This matter is before the Court on the Report and Recommendation of the Magistrate Judge (Doc. 15), Petitioner Wesley Gill's pro se objections (Doc. 23), the Supplemental Report and Recommendation of the Magistrate Judge (Doc. 26), Petitioner Wesley Gill's pro se supplemental objections (Doc. 27), and Respondent Warden's response to Petitioner Wesley Gill's supplemental objections (Doc. 28).

I. STANDARD OF REVIEW

When objections to a magistrate judge's report and recommendation are received on a dispositive matter, the assigned district judge "must determine de novo any part of the magistrate judge's disposition that has been properly objected to." Fed. R. Civ. P. 72(b)(3). After review, the district judge "may accept, reject, or modify the recommended disposition; receive further evidence; or return the matter to the magistrate judge with instructions." Id.; see also 28 U.S.C. § 636(b)(1). General objections are insufficient to preserve any issues for review: "[a] general objection to the entirety of the Magistrate [Judge]'s report has the same effects as would a failure to object." Howard v. Sec'y of Health & Human Servs., 932 F.2d 505, 509 (6th Cir. 1991). Nevertheless, the objections of a petitioner appearing pro se will be construed liberally. See Erickson v. Pardus, 551 U.S. 89, 94 (2007) (citing Estelle v. Gamble, 429 U.S. 97, 106 (1976)).

II. ANALYSIS

In both the Report and Recommendation and the Supplemental Report and Recommendation the Magistrate Judge recommended dismissing the Petition brought under 28 U.S.C. § 2254 as barred by the statute of limitations in 28 U.S.C. § 2244(d)(1). Petitioner's objections do not refute the Magistrate Judge's initial findings or his supplemental findings.

Section 2244(d) provides:

(1) A 1-year limitation shall apply to an application for a writ of habeas corpus by a person in custody pursuant to the judgment of a State court. The limitation period shall run from the latest of— (A) the date on which the judgment became final by the conclusion of direct review or the expiration of the time for seeking such review; (B) the date on which the impediment to filing an application created by State action in violation of the Constitution or laws of the United States is removed, if the applicant was prevented from filing by such State action; (C) the date on which the constitutional right asserted was initially recognized by the Supreme Court, if the right has been newly recognized by the Supreme Court and made retroactively applicable to cases on collateral review; or (D) the date on which the factual predicate of the claim or claims presented could have been discovered through the exercise of due diligence. (2) The time during which a properly filed application for State post-conviction or other collateral review with respect to the pertinent judgment or claim is pending shall not be counted toward any period of limitation under this subsection.

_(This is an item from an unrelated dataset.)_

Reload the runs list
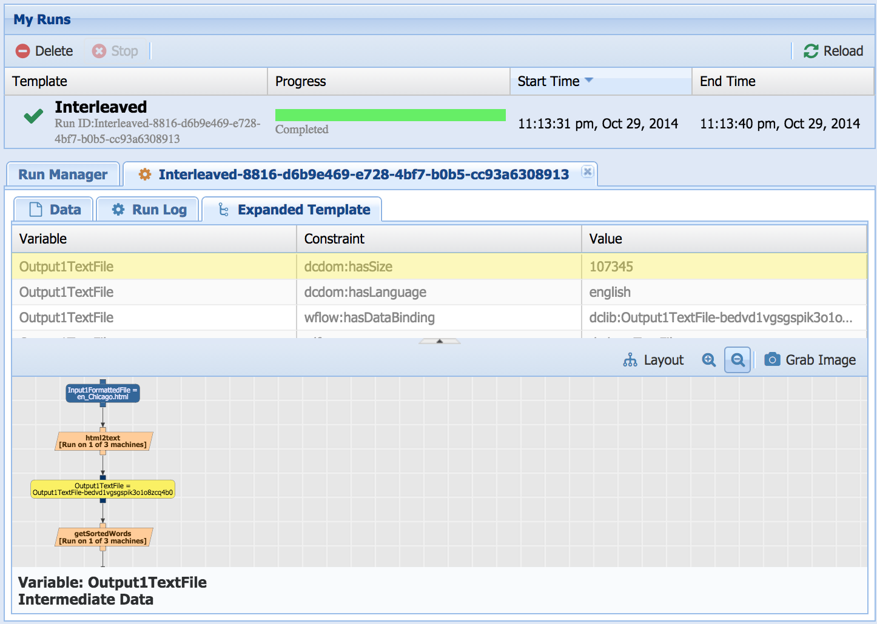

Section 2244(d)(1)(B)-(D) are not applicable to the present case because Petitioner's habeas claims and objections do not allege a State-created impediment, a newly recognized constitutional right, or a new or otherwise unknown factual predicate. His statute of limitations thus must be calculated under Section 2244(d)(1)(A).

As the Magistrate Judge correctly determined, Petitioner's judgment of conviction became final on January 26, 2009, which was the day Petitioner's deadline for filing a direct appeal to the Ohio Supreme Court expired. Keeling v. Warden, Lebanon Correctional Inst., 673 F.3d 452, 460 (6th Cir. 2012). Thus, Gill's filing deadline for his Section 2254 habeas petition was January 27, 2010, which was one year after his state conviction became final.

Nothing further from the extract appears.